(Passage to read):
=====

4.2 Overestimation Reduction Method Based on Multi-step Weighted Double Estimation

4.2.1 Estimation Bias Correction Based on Weighted Double Estimation

Based on the updating target calculation formulas of the value functions of the Double Q-Learning [1] and Double DQN algorithms [2], the main objective of overestimation reduction is to decouple the action selection and action evaluation tasks in the target update process by maintaining two relatively independent value functions. For instance, in the Double DQN, a greedy policy is adopted to perform action selection in the current Q-value network using the current Q-value network and the target network in the DQN algorithm, that is, \(a_{t + 1}^{*} = \arg \max_{{a_{t + 1} }} Q\left( {s_{t + 1} ,a_{t + 1} ;\theta_{t} } \right)\), and the target network is employed to evaluate the selected action \(a_{t + 1}^{*}\), that is, \(y_{t} = r_{t + 1} + \gamma Q\left( {s_{t + 1} ,a_{t + 1}^{*} ;\theta_{t}^{ - } } \right)\). Since the parameter \(\theta_{t}^{ - }\) of the target network is copied from the current Q-value network at fixed intervals, the fact that an action \(a_{t + 1}\) is regarded as a greedy action in the current Q-value network does not necessarily guarantee that it continues to be a greedy action in the target network. In addition, the current Q-value network and the target network have the same definition, that is, the condition of \(E\left[ Q \right] = E\left[ {Q^{ - } } \right]\) holds in the training process, and both networks are updated in the \(Q^{*}\) direction, so the accuracy of the update is guaranteed. However, since \(Q\left( {s_{t + 1} ,\arg \max_{{a_{t + 1} }} Q\left( {s_{t + 1} ,a_{t + 1} ;\theta_{t} } \right);\theta_{t}^{ - } } \right) \le \max_{{a_{t + 1} }} Q\left( {s_{t + 1} ,a_{t + 1} ;\theta_{t} } \right)\), which means that the Double DQN tends to use another action value instead of the maximum value to obtain a lower updating target, the updating target may be lower than the true value, thus resulting in an underestimation error.

=====

(Dataset):

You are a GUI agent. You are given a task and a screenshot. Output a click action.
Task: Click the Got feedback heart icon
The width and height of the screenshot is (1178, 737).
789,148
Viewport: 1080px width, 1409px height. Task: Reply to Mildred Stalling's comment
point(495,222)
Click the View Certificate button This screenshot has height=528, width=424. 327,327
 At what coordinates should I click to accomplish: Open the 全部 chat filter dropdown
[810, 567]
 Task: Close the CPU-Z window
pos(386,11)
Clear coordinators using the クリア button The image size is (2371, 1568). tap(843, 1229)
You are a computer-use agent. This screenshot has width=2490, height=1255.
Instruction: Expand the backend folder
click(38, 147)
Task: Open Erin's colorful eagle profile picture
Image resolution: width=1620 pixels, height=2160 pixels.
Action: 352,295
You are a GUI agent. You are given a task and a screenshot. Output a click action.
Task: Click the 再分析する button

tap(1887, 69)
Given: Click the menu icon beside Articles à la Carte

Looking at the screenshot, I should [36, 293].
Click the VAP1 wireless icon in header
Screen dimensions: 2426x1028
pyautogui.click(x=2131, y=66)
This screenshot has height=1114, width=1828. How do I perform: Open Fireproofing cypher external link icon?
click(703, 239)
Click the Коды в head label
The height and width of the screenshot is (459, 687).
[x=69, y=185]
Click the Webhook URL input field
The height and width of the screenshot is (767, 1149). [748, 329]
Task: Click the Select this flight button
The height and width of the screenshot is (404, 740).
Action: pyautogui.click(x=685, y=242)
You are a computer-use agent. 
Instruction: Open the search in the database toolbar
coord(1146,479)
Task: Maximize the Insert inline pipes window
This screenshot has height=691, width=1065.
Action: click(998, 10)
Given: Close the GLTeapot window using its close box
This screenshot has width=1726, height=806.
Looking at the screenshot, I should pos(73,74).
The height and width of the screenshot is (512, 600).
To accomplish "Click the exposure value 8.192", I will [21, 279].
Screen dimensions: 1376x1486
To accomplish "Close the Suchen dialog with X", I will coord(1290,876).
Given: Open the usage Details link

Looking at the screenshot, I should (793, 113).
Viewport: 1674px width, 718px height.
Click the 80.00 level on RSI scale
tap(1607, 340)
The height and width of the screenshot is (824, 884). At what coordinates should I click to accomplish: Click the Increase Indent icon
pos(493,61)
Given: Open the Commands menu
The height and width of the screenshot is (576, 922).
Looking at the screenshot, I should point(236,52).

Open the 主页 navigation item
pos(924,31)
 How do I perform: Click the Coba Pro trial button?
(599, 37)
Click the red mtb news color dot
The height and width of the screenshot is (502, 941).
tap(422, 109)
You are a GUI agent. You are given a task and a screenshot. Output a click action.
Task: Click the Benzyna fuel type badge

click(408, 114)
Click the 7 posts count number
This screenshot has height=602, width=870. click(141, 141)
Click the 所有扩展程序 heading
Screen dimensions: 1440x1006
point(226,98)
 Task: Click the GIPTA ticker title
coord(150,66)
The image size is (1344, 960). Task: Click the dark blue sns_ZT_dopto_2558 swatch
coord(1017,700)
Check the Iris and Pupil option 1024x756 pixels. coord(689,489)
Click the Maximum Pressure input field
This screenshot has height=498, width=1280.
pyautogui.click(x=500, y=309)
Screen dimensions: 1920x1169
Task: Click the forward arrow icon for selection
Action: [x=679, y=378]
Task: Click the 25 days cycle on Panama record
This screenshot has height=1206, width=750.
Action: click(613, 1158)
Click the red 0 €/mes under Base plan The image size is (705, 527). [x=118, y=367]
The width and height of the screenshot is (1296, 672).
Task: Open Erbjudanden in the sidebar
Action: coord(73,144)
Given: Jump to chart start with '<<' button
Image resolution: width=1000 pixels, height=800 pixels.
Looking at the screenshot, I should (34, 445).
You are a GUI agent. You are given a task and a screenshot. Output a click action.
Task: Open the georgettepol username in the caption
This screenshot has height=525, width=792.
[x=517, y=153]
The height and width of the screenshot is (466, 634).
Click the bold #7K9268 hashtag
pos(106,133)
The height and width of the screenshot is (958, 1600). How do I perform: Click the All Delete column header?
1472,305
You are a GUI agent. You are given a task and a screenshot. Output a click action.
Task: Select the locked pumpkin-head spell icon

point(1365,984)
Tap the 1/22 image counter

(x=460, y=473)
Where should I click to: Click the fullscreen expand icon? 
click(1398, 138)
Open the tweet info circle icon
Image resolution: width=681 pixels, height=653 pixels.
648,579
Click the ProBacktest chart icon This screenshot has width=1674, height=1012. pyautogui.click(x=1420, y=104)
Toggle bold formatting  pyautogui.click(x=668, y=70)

=====

(The tasks):
• a. In the passage on Double DQN, how does the target network get its parameter?
• b. Write the next part of the passage on Double DQN, starting right after its last sentence.
The lines have no connection to the passage on Double DQN.

(The responses):
• a. It is copied from the current Q-value network at fixed intervals.

• b.
Commonly, it has been considered that underestimation in SADRL can reduce the impact of over-exploration and accumulation of overestimation errors and motivate agents to improve the value function by exploring other unknown states and actions, thus improving training stability. However, in the centralized training process of the VFD-based MADRL algorithms, it is necessary to fuse the individual AVFs into the JAVF using a hybrid network or a linear summation. In this fusion process, the estimation errors of individuals are not equal, but all of them affect the estimation of the individual value functions of the other agents and the JAVF, which impacts the training stability and makes the learned policy deviate from the optimal solution.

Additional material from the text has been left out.